Kemudian terpilihnya Umar Ibn Khathab sebagai
amirul mukminin setelah Abu Bakar melalui mandat yang diberikan oleh Abu Bakar
kepada Umar Ibn Khaththab. Sedangkan pemilihan Usman Ibn Affan sebagai
pengganti Umar Ibn Khaththab melalui musyawarah ahlul halli
wal aqdi (dewan pemilih) yang ditunjuk oleh Umar. Sementara Ali Ibn Abi Thallib
diangkat menjadi khalifah atas desakan para pengikutnya setelah melalui
pertikaian dan perebutan kekuasaan dengan Muawiyyah. Adapun kekhalifahan
Muawiyyah diperoleh melalui kekerasan, tipu daya
dan pemberontakan. Kemudian ketika Muawiyyah akan turun
tahta, ia mengumumkan penggantinya kepada putaranya (Yazid).
Sejak itu pula sistem pengangkatan kepala
Negara dilakukan secara turun
temurun (memberikan mandat
kepada putra mahkota).
Imamah
(Kepemimpinan) Pada bagian awal dari kitabnya al-Mawardi menyebutkan bahwa
imamah/ kekhilafahan dibentuk untuk menggantikan posisi kenabian dalam mengurus
urusan agama dan mengatur kehidupan dunia. Yang di maksudkan oleh al-Mawardi
dengan Imam adalah khalifah, raja, sulthan atau kepala negara. Dalam hal ini
Mawardi memberikan juga baju agama kepada jabatan kepala negara di samping baju
politik. Menurutnya Allah mengangkat untuk umatnya seorang pemimpin sebagai
pengganti (khalifah) nabi, untuk mengamankan negara, disertai dengan mandat
politik. Dengan demikian seorang imam di satu pihak adalah pemimpin agama, dan
di lain pihak pemimpin politik. Dalam teorinya al-Mawardi tidak mendikotomikan
antara pemimpin politik dan pemimpin agama.
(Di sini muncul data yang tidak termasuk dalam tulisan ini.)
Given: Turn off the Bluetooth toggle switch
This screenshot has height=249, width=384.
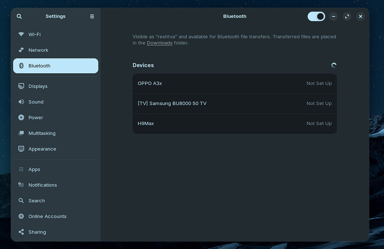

Sejarah juga telah menunjukkan
bahwa Rasulullah saw ketika memimpin negara Madinah selain sebagai pembawa
ajaran Tuhan, juga sebagai pemimpin negara.
Dari sini
Mawardi mencoba memberikan solusi untuk mengurangi
otoritas kepala negara dan upaya menciptakan nuansa politik yang lebih
demokratis dengan menciptakan blue print tentang prosedur pengangkatan
kepala negara. Menurut Mawardi, untuk memilih dan
mengangkat kepala negara dapat dilakukan denga dua cara, yaitu; pertama,
denga cara dipilih oleh ahlul-halli wal-aqdi, kedua,
dengan pemberian (penyerahan) mandat dari kepala negara
terdahulu (sebelumnya).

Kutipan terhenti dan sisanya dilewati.